Like for example our daughters used to do a jiggly bottom dance when they were excited, perhaps they got that from Africa and seeing African dancers. Some people have said that they have got it from me but I don’t remember ever doing it but then maybe I do do that and I don’t know it? Then there was a phase when our son tended to sing his feelings really loudly. Once, when talking to the Italian plumber about a leaking tap for example he was singing in the background and it became quite tricky. But to me it is about self expression and letting it be. Often times it is just the kids expressing themselves, the balance for me is to know when it is out of whack and when it is spilling over in to not being able to function well in the world. Getting the balance is the key without squashing the kid’s spirits, this is something we work at all the time. And let’s face there are times quite frankly when I would like to sing or dance my way in or out of a situation and perhaps it is just the conditioned adult in my that stops myself, also the fact that people may think I am mad.
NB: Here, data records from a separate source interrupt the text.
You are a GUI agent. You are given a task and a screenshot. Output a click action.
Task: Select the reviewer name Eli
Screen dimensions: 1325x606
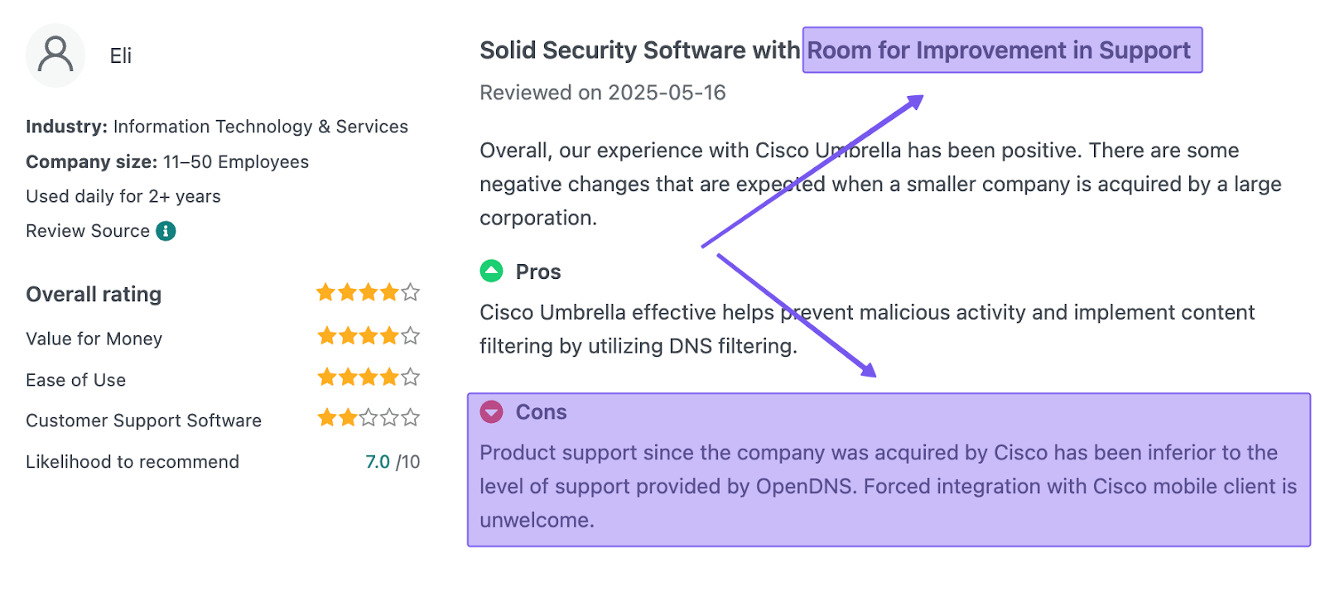pyautogui.click(x=121, y=56)
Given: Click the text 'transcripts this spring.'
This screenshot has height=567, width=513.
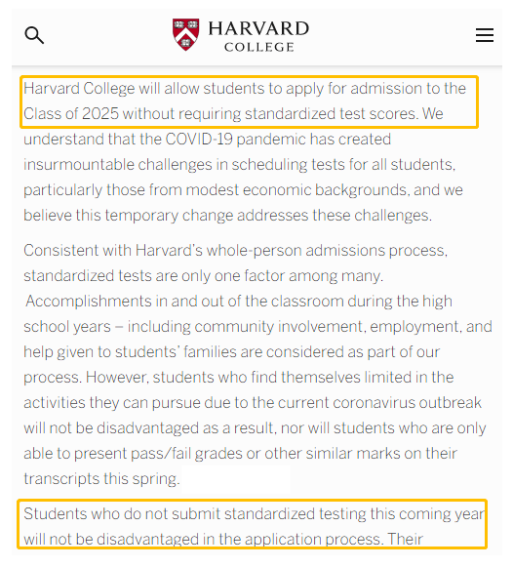Looking at the screenshot, I should pos(101,479).
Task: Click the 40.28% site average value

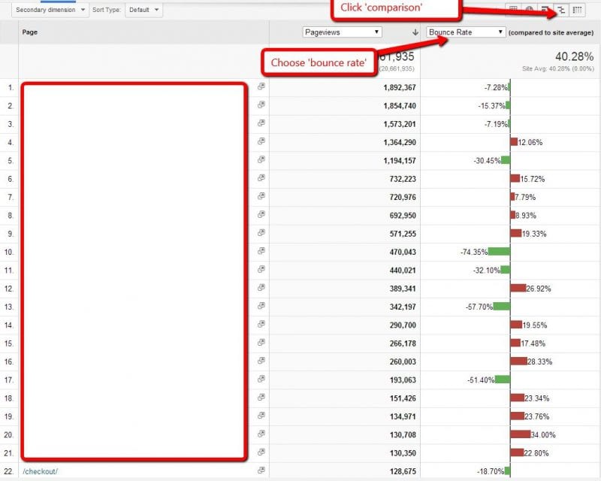Action: [x=575, y=56]
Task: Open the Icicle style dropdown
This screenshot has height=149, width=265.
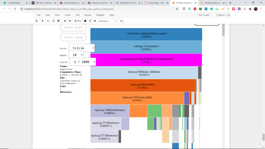Action: [81, 48]
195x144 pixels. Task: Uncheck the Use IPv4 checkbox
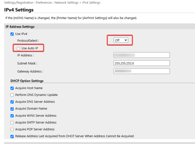pyautogui.click(x=12, y=34)
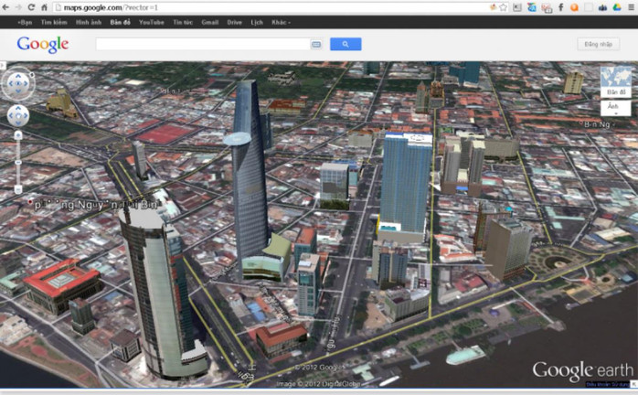Click the zoom slider handle
638x395 pixels.
click(17, 162)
To me an uncorked child is a free child who is just doing what children do. It could be that unschooled children have learnt that they are as equally important as an adult and that their voice is valid. That can be challenging in itself. It can also be a learning curve for the child to understand that there are times when respect is needed, respect for an elder, respect for a sensitive situation, knowing when to be quiet and still and not yelp or sing at full volume. But I feel it is better that they learn that for themselves by reading the situation as it is a huge life skill.
Within it all an uncorked kid to me is an expression as to who they truly are and isn’t that what we as adults we strive to achieve through out our whole lives?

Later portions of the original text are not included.